══ Data to process ══
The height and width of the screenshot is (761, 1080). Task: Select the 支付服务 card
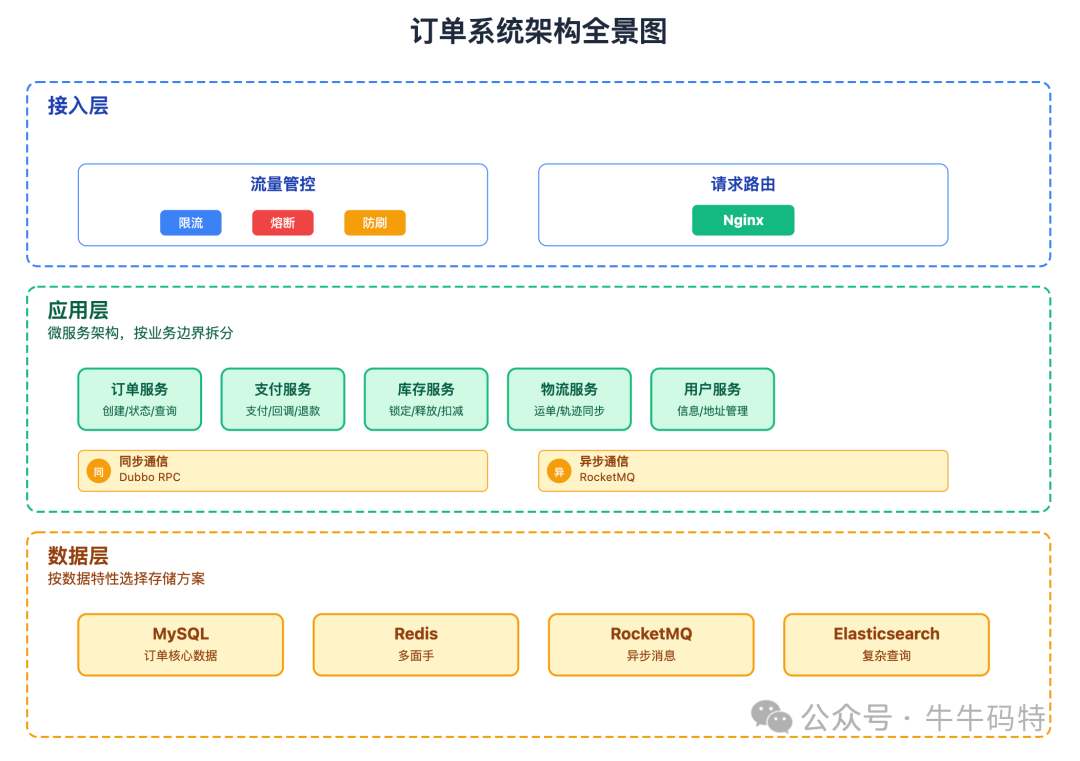[x=283, y=398]
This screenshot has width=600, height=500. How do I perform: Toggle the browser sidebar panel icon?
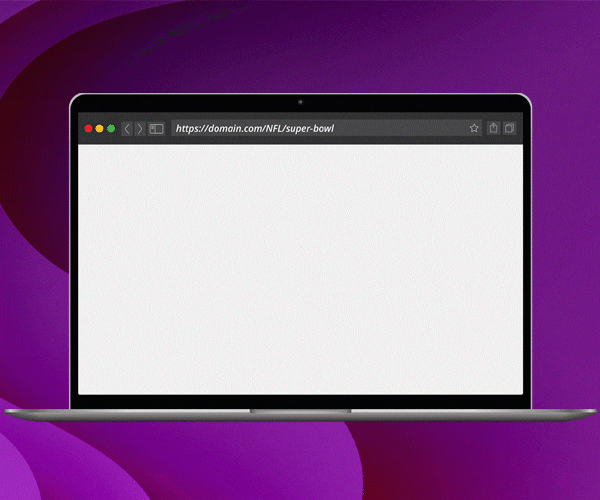[156, 129]
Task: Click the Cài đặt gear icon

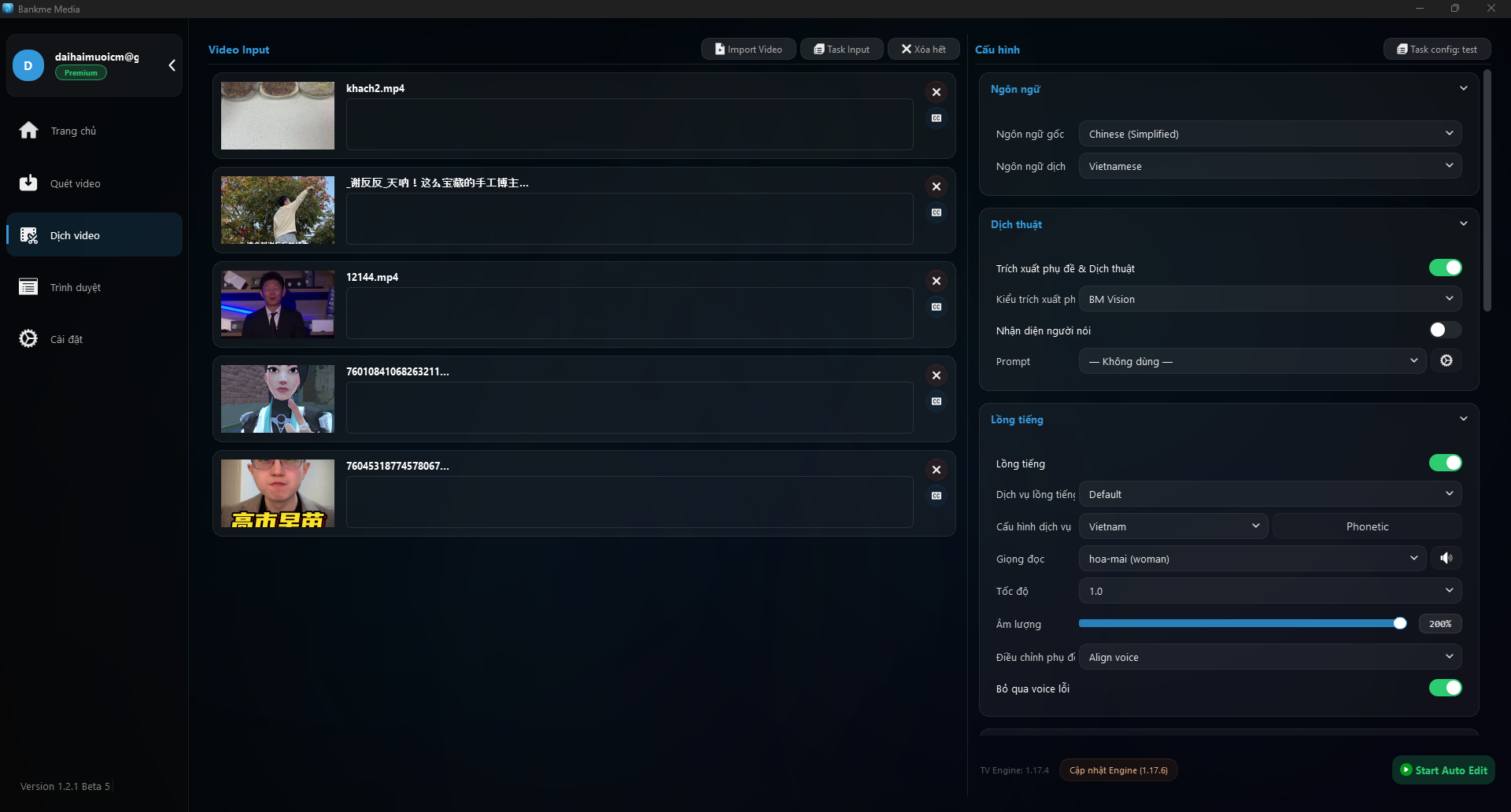Action: pos(28,338)
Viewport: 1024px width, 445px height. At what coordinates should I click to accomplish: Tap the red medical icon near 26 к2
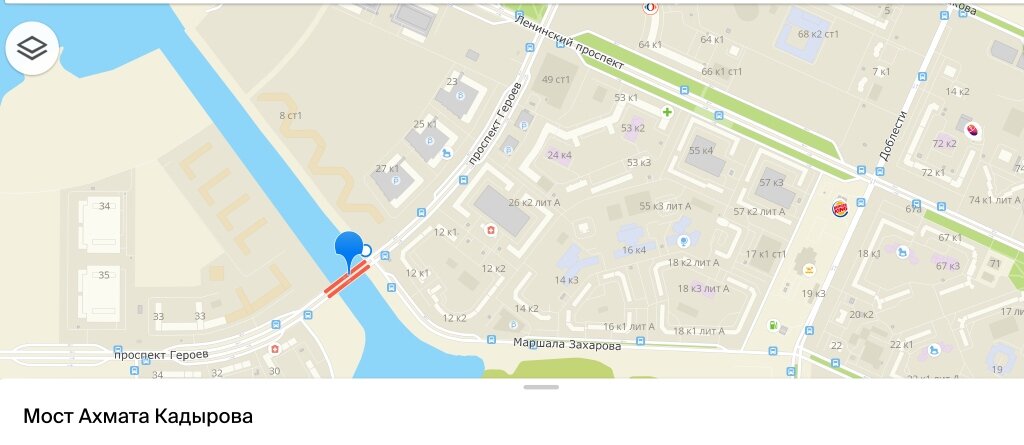tap(488, 229)
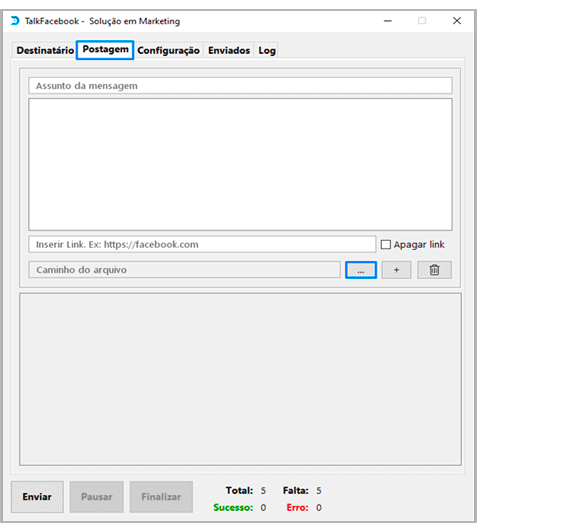This screenshot has width=583, height=532.
Task: Focus the Inserir Link input field
Action: coord(202,245)
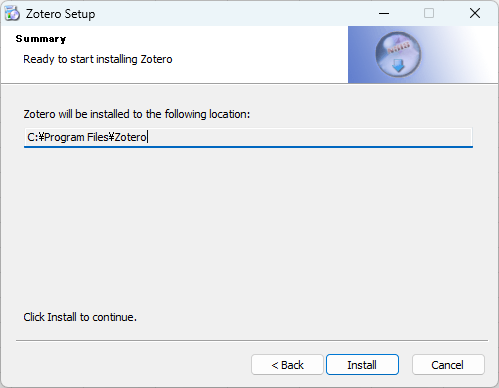499x388 pixels.
Task: Click the separator line above the buttons
Action: pyautogui.click(x=252, y=341)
═══
* Task description
Find the line containing "Viewport: 1024px width, 445px" in the records above and restate it, and each line after it through the end, word for word, dropping the pictures.

* Output for this exercise
Viewport: 1024px width, 445px height. At what coordinates should I click to accomplish: Tap the red medical icon near 26 к2
tap(488, 229)
This screenshot has width=583, height=532.
Task: Focus the Inserir Link input field
Action: coord(202,245)
499x388 pixels.
Task: Click the separator line above the buttons
Action: pyautogui.click(x=252, y=341)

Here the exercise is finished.